Another small step forward in e-government: HMRC is reporting that ‘67% of all self assessment tax returns were filed online this year… A total of 5,759,006 people filed online by the 31 January deadline – an increase of over 50% on the 2008 total, when 3.8m people filed online.’
Why the sudden change in behaviour? ‘HMRC’s SA online and other Internet services enable people to do business with government in the way we know they want to,’ says a quote in the press release – but I’m not so sure. There was a significant change in the rules this year: paper returns had to be in three months earlier. And as previous experience shows, most people don’t do their returns until the very last minute.

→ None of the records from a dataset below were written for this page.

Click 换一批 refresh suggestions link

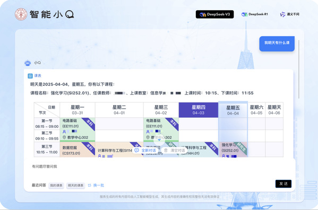(96, 185)
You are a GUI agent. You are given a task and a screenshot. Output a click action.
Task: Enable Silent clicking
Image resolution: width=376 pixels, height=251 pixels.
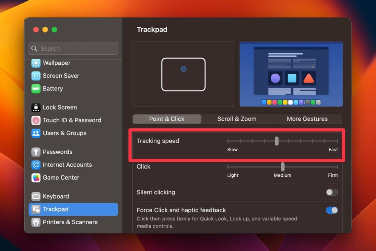tap(331, 192)
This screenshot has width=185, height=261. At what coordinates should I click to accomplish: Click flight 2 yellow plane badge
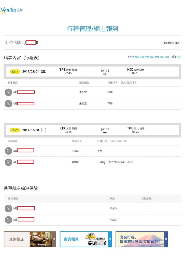(15, 130)
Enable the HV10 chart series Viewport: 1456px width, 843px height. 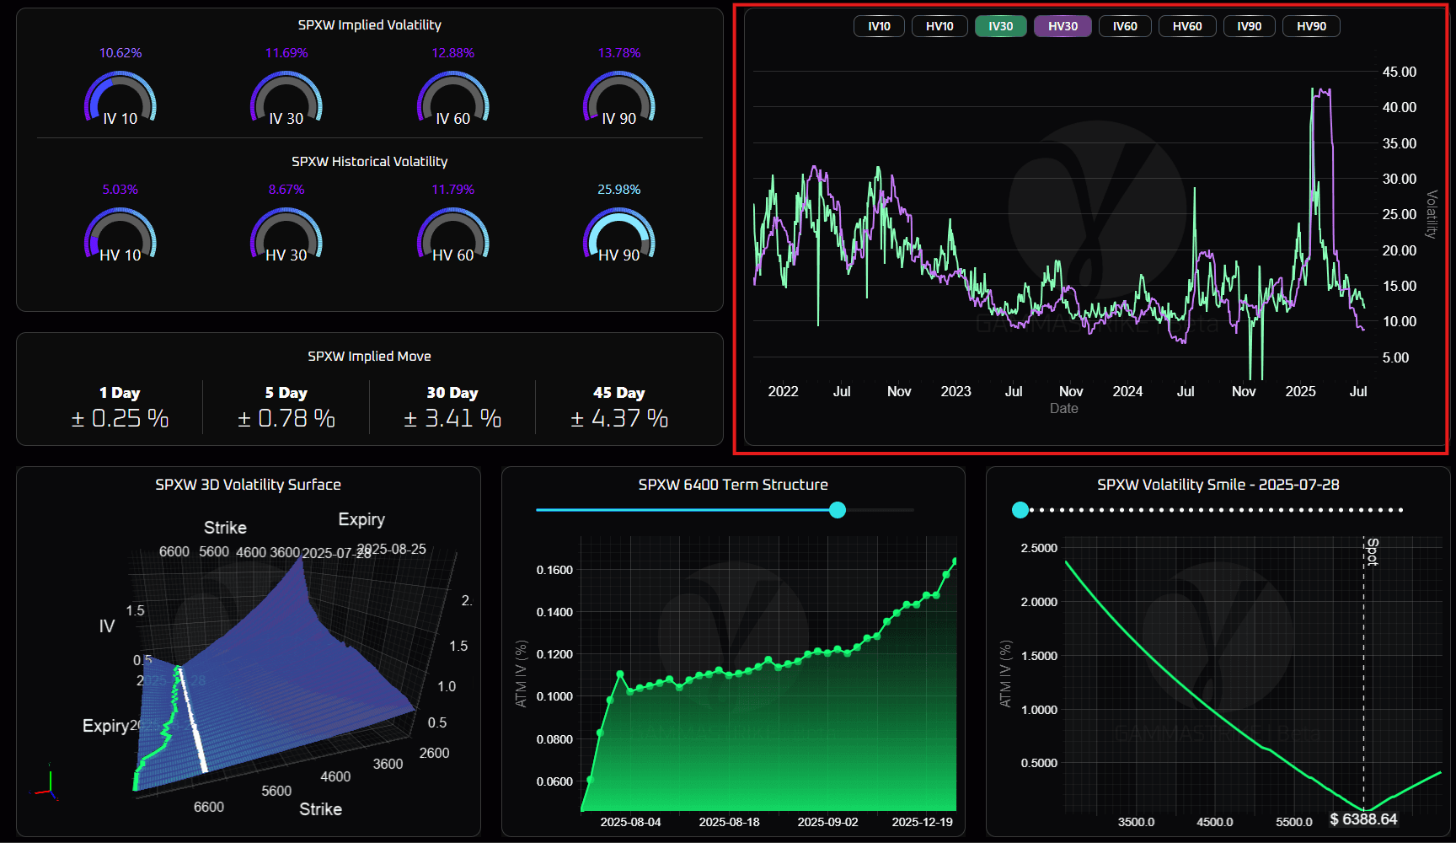tap(939, 26)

Personally, I don’t have a problem with using such ‘encouragement’ to move people towards online interaction – as long as government is able to keep its end of the bargain.
PS: In the initial version of this post, I said I’d heard that the Self Assessment system wasn’t compatible with Firefox. In fact, it’s the VAT system that still isn’t Firefox-friendly. There were problems with the C&E side of the HMRC website some time ago, but I thought they’d all been sorted? Apparently not.
Responses
To be fair, the firefox problem with VAT is a pretty minor one: some of the intial pages have a glitch which means they render in plain text – I assume because of non-standard CSS which in turn no doubt is a product of their not-quite CMS. But the VAT return process itself works perfectly in firefox and has done for a long time – I have certainly been doing returns that way for many quarters.
I must confess, I’m going by what someone else told me on that one.
I’m glad others were having the firefox problem, thought it was just me.
I always get plain text versions of HMRC VAT pages since forever.
if they could fix their crazy complicated XML API maybe even more people could utilize online filing through a better program.